Lo que se sirve como "comida mexicana" fuera del país es en su mayoría tex-mex. Aquí no hay burritos gigantes ni queso fundido amarillo: hay maíz, chile, hierbas y una precisión regional que sorprende.
Región por región
- Oaxaca — la capital gastronómica del país. Siete moles, entre ellos el negro, con más de treinta ingredientes; tlayudas, la tortilla grande y crujiente con asiento, frijol y tasajo; chapulines con lima y chile; quesillo. Y mezcal, que aquí se bebe con sal de gusano.
- Yucatán — la cocina más distinta de todas, con influencia maya y libanesa. Cochinita pibil, cerdo con achiote enterrado y cocido bajo tierra; sopa de lima; papadzules; relleno negro. El habanero se sirve aparte, en salsa de chile tamulado, porque aquí el picante es asunto de cada comensal.
- Puebla — el mole poblano y los chiles en nogada, que solo se hacen entre julio y septiembre, cuando llega la granada y la nuez de Castilla. Verde, blanco y rojo: los colores de la bandera, y no por casualidad.
- Jalisco — la birria, tradicionalmente de chivo, y las tortas ahogadas de Guadalajara, sumergidas en salsa de chile de árbol. Y el tequila, del pueblo del mismo nombre, a una hora de la ciudad.
- Ciudad de México — todo el país en un lugar, más lo suyo propio: tacos al pastor, herencia de la migración libanesa, cortados del trompo con un trozo de piña; tacos de canasta; quesadillas —y aquí sí es legítimo pedirlas sin queso, discusión nacional aparte.
- Norte — carne asada, machaca, cabrito en Monterrey y las tortillas de harina, que en el resto del país casi no existen.
- Veracruz y la costa del Golfo — pescado a la veracruzana con aceitunas y alcaparras, huella española directa, y arroz a la tumbada.

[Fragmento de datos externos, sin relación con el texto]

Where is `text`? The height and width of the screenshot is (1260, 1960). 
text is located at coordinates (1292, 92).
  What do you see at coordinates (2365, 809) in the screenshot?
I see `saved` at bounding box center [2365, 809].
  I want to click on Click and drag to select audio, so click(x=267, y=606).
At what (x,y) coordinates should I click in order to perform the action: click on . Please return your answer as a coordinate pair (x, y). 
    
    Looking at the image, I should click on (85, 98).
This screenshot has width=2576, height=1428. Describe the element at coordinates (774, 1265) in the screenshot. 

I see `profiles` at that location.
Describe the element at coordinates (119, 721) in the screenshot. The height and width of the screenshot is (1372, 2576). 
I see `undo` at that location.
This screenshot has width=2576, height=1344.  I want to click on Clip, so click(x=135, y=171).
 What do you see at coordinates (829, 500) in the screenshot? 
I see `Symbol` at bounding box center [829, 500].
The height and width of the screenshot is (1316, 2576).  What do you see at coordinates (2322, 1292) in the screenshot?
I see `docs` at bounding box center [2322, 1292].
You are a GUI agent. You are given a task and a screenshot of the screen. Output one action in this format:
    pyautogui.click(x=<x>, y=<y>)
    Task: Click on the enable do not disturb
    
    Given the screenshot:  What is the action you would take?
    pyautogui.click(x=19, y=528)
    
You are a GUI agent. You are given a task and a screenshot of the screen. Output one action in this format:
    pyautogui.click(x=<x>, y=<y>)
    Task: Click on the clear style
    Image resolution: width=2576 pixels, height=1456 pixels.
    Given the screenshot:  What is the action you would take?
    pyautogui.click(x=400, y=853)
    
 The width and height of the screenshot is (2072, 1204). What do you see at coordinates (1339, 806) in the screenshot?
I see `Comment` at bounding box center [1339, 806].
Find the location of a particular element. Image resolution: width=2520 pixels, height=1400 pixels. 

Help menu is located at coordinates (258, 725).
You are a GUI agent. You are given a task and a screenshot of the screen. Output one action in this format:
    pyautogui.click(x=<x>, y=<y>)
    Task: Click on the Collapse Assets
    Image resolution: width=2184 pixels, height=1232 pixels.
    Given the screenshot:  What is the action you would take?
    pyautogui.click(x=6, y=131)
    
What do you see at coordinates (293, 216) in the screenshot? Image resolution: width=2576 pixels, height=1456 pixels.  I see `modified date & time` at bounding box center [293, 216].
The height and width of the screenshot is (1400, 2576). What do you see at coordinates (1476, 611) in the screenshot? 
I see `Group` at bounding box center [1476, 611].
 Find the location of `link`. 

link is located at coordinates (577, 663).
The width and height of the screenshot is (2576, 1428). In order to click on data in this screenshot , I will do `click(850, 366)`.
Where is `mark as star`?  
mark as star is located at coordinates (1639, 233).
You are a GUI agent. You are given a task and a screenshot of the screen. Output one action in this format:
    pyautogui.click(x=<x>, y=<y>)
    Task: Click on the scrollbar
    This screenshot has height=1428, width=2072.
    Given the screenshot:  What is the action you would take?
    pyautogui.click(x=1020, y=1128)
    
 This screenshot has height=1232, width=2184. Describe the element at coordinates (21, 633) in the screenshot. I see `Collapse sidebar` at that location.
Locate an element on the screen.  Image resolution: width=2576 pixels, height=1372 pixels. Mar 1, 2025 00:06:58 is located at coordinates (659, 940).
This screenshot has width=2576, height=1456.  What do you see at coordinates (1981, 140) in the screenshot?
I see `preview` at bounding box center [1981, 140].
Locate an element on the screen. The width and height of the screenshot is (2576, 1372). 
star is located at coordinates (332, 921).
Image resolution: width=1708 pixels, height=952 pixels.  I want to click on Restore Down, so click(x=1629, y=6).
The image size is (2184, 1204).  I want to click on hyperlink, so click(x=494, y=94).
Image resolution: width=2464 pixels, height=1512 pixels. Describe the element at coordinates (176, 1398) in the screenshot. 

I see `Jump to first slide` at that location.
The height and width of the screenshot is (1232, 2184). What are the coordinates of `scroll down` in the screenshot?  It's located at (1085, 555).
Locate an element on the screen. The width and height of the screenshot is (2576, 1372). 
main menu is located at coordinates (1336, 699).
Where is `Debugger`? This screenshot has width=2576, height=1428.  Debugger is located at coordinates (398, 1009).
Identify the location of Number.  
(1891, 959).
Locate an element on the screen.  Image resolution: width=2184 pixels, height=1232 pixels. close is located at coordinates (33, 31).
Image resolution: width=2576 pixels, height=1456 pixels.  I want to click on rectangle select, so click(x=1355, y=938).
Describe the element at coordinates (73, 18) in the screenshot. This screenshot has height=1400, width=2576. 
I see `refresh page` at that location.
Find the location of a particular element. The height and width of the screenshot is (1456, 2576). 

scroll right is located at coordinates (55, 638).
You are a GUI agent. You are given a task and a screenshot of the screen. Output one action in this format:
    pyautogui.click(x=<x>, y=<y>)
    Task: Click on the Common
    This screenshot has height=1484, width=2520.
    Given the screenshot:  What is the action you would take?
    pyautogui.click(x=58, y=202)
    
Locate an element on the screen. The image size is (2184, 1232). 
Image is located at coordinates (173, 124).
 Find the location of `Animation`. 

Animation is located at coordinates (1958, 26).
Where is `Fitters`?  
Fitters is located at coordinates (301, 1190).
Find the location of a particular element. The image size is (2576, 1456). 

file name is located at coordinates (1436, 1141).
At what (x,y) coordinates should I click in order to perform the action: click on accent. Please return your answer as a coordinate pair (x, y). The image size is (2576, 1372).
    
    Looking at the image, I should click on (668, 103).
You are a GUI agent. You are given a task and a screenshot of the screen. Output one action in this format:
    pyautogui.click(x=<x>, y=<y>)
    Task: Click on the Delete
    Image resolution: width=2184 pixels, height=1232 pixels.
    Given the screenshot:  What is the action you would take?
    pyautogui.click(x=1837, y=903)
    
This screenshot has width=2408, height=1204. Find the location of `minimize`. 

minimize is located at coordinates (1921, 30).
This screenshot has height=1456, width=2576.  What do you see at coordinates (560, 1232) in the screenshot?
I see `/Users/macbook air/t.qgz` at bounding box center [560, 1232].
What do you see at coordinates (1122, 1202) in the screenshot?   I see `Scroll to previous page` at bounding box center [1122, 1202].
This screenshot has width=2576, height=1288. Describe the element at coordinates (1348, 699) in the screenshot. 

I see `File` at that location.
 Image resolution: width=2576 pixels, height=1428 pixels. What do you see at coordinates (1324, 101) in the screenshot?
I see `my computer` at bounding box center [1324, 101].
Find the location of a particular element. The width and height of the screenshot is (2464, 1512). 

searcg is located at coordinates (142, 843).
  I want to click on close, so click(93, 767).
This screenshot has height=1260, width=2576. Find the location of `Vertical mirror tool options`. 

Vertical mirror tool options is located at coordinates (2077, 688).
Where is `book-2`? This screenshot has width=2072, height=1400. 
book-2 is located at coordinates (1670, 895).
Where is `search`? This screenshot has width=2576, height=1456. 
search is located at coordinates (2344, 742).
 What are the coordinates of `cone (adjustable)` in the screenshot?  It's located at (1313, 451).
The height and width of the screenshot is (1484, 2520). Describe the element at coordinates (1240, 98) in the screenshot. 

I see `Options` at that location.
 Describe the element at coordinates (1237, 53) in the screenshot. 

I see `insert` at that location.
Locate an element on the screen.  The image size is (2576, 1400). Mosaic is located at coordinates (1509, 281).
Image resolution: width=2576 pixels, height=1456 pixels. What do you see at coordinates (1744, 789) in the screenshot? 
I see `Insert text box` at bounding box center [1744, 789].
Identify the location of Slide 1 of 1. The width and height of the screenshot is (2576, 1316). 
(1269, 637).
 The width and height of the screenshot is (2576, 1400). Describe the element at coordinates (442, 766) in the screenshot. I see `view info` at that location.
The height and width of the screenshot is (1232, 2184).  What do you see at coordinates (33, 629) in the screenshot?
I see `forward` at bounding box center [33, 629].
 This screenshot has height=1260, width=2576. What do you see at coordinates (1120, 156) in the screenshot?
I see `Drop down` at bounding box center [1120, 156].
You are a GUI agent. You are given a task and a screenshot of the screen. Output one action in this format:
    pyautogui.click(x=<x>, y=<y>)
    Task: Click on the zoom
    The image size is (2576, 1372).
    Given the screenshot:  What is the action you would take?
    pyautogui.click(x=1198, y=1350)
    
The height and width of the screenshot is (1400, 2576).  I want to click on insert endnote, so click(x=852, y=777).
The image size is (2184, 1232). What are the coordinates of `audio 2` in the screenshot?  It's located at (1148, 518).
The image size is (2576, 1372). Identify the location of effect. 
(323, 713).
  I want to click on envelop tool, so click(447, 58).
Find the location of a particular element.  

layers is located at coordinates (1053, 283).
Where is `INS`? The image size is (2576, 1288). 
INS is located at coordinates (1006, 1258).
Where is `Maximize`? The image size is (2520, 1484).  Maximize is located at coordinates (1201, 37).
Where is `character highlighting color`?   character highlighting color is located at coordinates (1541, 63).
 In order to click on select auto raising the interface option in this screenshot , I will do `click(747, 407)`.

Lo que hay que probar sin discusión
- Tacos de guisado en un mercado a mediodía: media docena de cazuelas y una tortilla recién hecha
- Pozole, el caldo de maíz cacahuazintle con carne, rojo en Jalisco, blanco en Guerrero, verde en Puebla. Los jueves y los sábados
- Tamales de desayuno, y en Ciudad de México dentro de un bolillo: la guajolota, hidrato dentro de hidrato
- Elote y esquites de carrito, con mayonesa, queso, chile y lima
- Marquesitas en Yucatán: barquillo enrollado con queso de bola holandés y cajeta. Suena raro y funciona
- Agua de horchata, jamaica o tamarindo en vez de refresco
El picante, en serio
El chile no está solo para picar: cada variedad aporta un sabor distinto. El ancho es dulce y afrutado, el chipotle ahumado, el pasilla a pasa, el habanero floral y muy alto en escala. En la mesa siempre hay dos o tres salsas y se sirven aparte precisamente para que cada uno regule. Si pregunta "¿pica?", la respuesta honesta suele ser "un poquito", y conviene creerlo a medias.
Precios y dónde comer
- Puesto de tacos: 15 a 30 pesos por taco. Tres o cuatro hacen una comida
- Mercado, comida corrida: 80 a 150 pesos por sopa, guisado, arroz y agua
- Fonda o restaurante de barrio: 150 a 300 pesos por persona
- Restaurante de autor en Ciudad de México, Oaxaca o Mérida: 1.000 a 3.000 pesos; varios están entre los mejores del mundo
- Propina: 10 a 15 por ciento, y no viene incluida
- Coma donde haya cola de gente local y rotación rápida. El puesto vacío a las tres de la tarde es el que hay que evitar
Bebidas
Mezcal y tequila son los dos agaves con denominación: el tequila solo de agave azul y sobre todo de Jalisco, el mezcal de decenas de variedades y sobre todo de Oaxaca. Se beben a sorbos, no de golpe, y nunca con sal y limón si son buenos. Además hay pulque, la bebida fermentada prehispánica del maguey, que ha vuelto a las pulquerías de la capital, y tepache de piña en los mercados.